Maintain a personal checklist
Every team grows a "what bites us most" list. Capture yours:
□ Empty + whitespace inputs
□ Leading/trailing whitespace stripped where it shouldn't be
□ Pagination off-by-one (page 0 vs page 1)
□ Timezone mismatch between client and server
□ Stale browser cache after deploy
□ Optimistic UI inconsistent with server state on failure
□ Email verification race after change-of-email
□ Soft-deleted user re-registering
The list grows over years and pays for itself every release.
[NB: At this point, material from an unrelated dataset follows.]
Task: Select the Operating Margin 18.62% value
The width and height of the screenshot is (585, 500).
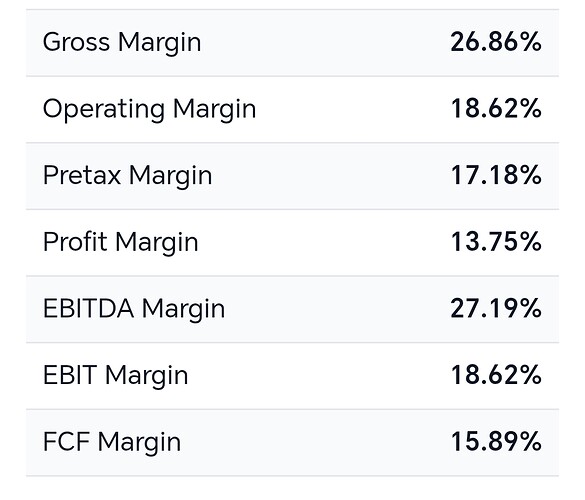Action: point(496,109)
Combining with formal techniques
Run formal techniques first (EP, BVA, decision tables, state transitions, pairwise) — they give you systematic coverage. Then run error guessing on top — it catches what spec-driven design can't see.
Use Case Testing
Derive tests directly from how a real user accomplishes a goal. Each use case yields one main success scenario plus alternative and exception flows.
Structure of a use case
Title: Place an order
Actor: Authenticated customer
Preconditions: Cart contains at least one in-stock item; payment method on file
Main success scenario:
1. Customer reviews cart
2. Customer proceeds to checkout
3. System validates stock and pricing
4. Customer confirms shipping address
5. System charges payment method
6. System creates order and sends confirmation
7. System shows confirmation page
Alternative flows:
4a. Customer applies a coupon
→ System recalculates total, returns to step 5
4b. Customer changes shipping method
→ System recalculates shipping, returns to step 5
6a. Customer requests gift wrapping
→ System adds line item, returns to step 5
Exception flows:
3a. Item out of stock
→ System shows alert, removes item, customer continues with rest
5a. Payment declined
→ System shows error, customer enters new method, returns to step 5
5b. Network error mid-payment
→ System retries; on second failure, shows recovery instructions
→ Customer's cart is preserved
*. Session timeout at any step
→ System asks customer to re-authenticate, returns to current step
Coverage
| Layer | Tests |
|---|---|
| Main success scenario | 1 (the happy path) |
| Each alternative flow | 1 each (4a, 4b, 6a → 3 cases) |
| Each exception flow | 1 each (3a, 5a, 5b, * → 4 cases) |
| Cross-cutting variations | logged-out user; mobile vs desktop; saved card vs new card |
The main flow plus all alternatives and exceptions is usually 5–15 tests per use case. Worth tracking against the use-case document for traceability — every alternative and exception flow should map to at least one test case.
When to favour use case testing
- Workflows where the order of steps matters (checkout, onboarding, KYC, multi-step forms).
- Scenarios driven by persona / role — admin onboarding flow vs end-user.
- Acceptance testing — UAT scripts written from use cases read naturally.
State transitions, decision tables, and pairwise complement use cases — once you've identified the flows, those techniques tell you which inputs to drive at each step.